:: Problem to solve ::
Reproduce the material below with each "Image resolution" switched to "Screen resolution" and nothing else altered.

--- start of Source material ---

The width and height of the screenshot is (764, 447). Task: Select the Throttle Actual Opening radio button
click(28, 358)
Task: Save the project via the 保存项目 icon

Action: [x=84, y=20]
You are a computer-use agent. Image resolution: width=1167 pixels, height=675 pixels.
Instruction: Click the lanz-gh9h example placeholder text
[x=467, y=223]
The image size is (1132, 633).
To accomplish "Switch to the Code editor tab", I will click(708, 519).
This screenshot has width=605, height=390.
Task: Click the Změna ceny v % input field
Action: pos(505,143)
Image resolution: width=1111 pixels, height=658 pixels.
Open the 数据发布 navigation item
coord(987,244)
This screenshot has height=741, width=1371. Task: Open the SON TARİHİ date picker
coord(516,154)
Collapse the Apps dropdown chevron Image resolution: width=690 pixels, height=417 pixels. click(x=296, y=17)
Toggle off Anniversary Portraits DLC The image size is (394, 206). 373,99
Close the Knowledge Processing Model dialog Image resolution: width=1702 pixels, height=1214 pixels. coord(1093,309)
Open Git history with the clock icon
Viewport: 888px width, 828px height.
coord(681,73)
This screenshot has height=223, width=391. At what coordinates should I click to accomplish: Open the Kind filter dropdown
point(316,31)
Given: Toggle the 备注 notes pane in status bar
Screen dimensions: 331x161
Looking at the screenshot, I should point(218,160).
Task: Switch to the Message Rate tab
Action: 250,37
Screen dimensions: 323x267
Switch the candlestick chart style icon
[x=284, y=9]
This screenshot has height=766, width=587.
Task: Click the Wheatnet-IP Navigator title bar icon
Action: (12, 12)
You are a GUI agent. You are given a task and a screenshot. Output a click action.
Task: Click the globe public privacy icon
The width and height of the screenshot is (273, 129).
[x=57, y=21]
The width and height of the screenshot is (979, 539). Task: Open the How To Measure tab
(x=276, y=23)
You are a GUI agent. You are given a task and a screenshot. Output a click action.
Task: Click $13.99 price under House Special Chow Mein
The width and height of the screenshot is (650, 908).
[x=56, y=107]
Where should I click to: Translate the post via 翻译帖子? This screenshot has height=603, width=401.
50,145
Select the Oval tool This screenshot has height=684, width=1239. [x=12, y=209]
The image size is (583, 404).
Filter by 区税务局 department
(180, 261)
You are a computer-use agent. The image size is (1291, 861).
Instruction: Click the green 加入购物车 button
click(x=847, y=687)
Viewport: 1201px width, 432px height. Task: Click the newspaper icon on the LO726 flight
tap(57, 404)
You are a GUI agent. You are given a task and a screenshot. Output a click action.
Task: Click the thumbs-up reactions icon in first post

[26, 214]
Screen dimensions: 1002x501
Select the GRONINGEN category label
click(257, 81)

--- end of Source material ---

:: Exercise response ::
The width and height of the screenshot is (764, 447). Task: Select the Throttle Actual Opening radio button
click(28, 358)
Task: Save the project via the 保存项目 icon

Action: [x=84, y=20]
You are a computer-use agent. Screen resolution: width=1167 pixels, height=675 pixels.
Instruction: Click the lanz-gh9h example placeholder text
[x=467, y=223]
The image size is (1132, 633).
To accomplish "Switch to the Code editor tab", I will click(708, 519).
This screenshot has width=605, height=390.
Task: Click the Změna ceny v % input field
Action: pos(505,143)
Screen resolution: width=1111 pixels, height=658 pixels.
Open the 数据发布 navigation item
coord(987,244)
This screenshot has height=741, width=1371. Task: Open the SON TARİHİ date picker
coord(516,154)
Collapse the Apps dropdown chevron Screen resolution: width=690 pixels, height=417 pixels. click(x=296, y=17)
Toggle off Anniversary Portraits DLC The image size is (394, 206). 373,99
Close the Knowledge Processing Model dialog Screen resolution: width=1702 pixels, height=1214 pixels. coord(1093,309)
Open Git history with the clock icon
Viewport: 888px width, 828px height.
coord(681,73)
This screenshot has height=223, width=391. At what coordinates should I click to accomplish: Open the Kind filter dropdown
point(316,31)
Given: Toggle the 备注 notes pane in status bar
Screen dimensions: 331x161
Looking at the screenshot, I should point(218,160).
Task: Switch to the Message Rate tab
Action: 250,37
Screen dimensions: 323x267
Switch the candlestick chart style icon
[x=284, y=9]
This screenshot has height=766, width=587.
Task: Click the Wheatnet-IP Navigator title bar icon
Action: (12, 12)
You are a GUI agent. You are given a task and a screenshot. Output a click action.
Task: Click the globe public privacy icon
The width and height of the screenshot is (273, 129).
[x=57, y=21]
The width and height of the screenshot is (979, 539). Task: Open the How To Measure tab
(x=276, y=23)
You are a GUI agent. You are given a task and a screenshot. Output a click action.
Task: Click $13.99 price under House Special Chow Mein
The width and height of the screenshot is (650, 908).
[x=56, y=107]
Where should I click to: Translate the post via 翻译帖子? This screenshot has height=603, width=401.
50,145
Select the Oval tool This screenshot has height=684, width=1239. [x=12, y=209]
The image size is (583, 404).
Filter by 区税务局 department
(180, 261)
You are a computer-use agent. The image size is (1291, 861).
Instruction: Click the green 加入购物车 button
click(x=847, y=687)
Viewport: 1201px width, 432px height. Task: Click the newspaper icon on the LO726 flight
tap(57, 404)
You are a GUI agent. You are given a task and a screenshot. Output a click action.
Task: Click the thumbs-up reactions icon in first post

[26, 214]
Screen dimensions: 1002x501
Select the GRONINGEN category label
click(257, 81)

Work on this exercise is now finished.